Conveyor belt thinking or standardized goodness? The need for predefined structure, organized curriculum and predefined planning for online delivery far surpasses the onsite classroom.
In a face to face classroom assignments and information are reviewed as a group. Teacher checks for understanding. The student jots down notes on the paper that has just been handed out. Questions, negotiations, clarifications are done within those parameters. It is immediate and often student directed. Spontaneity is required. Last minute supplements common.
Online, everything is in print. It is done ahead of time. The course shell on a learning management system is is like a teacher's file cabinet from the old days. Lesson plans, units, assignments, rubrics, handouts, supplemental materials - they are created and defined before the course starts. They are static and teacher directed until a student interacts with it. Questions and negotiations are delayed in a sense. Email, text, phone calls are an intermediary step to dialogue. More time has to be given to creating interaction and connections with the students. Lasting minutes that create connections and relations with students have to become common.

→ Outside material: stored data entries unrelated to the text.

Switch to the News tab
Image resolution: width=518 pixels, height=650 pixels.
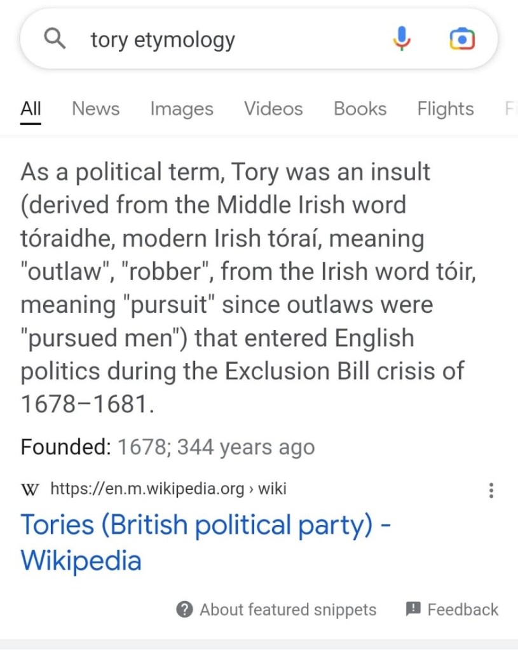95,109
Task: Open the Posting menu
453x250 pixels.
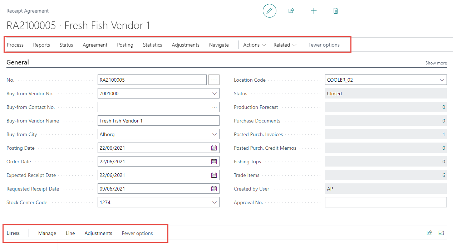Action: (x=125, y=45)
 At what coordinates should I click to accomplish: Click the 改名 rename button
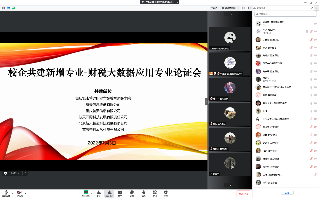click(x=287, y=193)
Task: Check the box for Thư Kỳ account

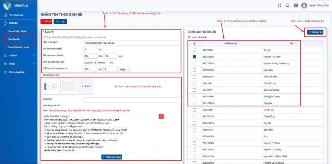Action: click(x=194, y=50)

As such, developing a course for online delivery is a lot of work. Materials need to match between the LMS, synchronous online classes, and student materials. Everything from titles to rubrics to the information and instructions posted on the LMS, to powerpoint slides and recordings, to course outlines and course expectations. All assignments are created and organized ahead of time, with explicit instructions and rubrics attached to them. Powerpoint slides and presentations have to anticipate where students are at, what they will need, and how to engage them in the materials.
Standardization that ensures quality and standards are met may seem a little like conveyor belt thinking. Structure of an LMS course shell for instance, based on sound pedagogy and research makes sense from a student perspective. Allowing for and accommodating the sweet, tart, tangy goodness of instructional input, creativity and personality sounds delicious. The fear in the quest for standardization is that quality comes prepackaged in a course that remains sealed until opened. Then we have to ask, "Where is the flavour in that?"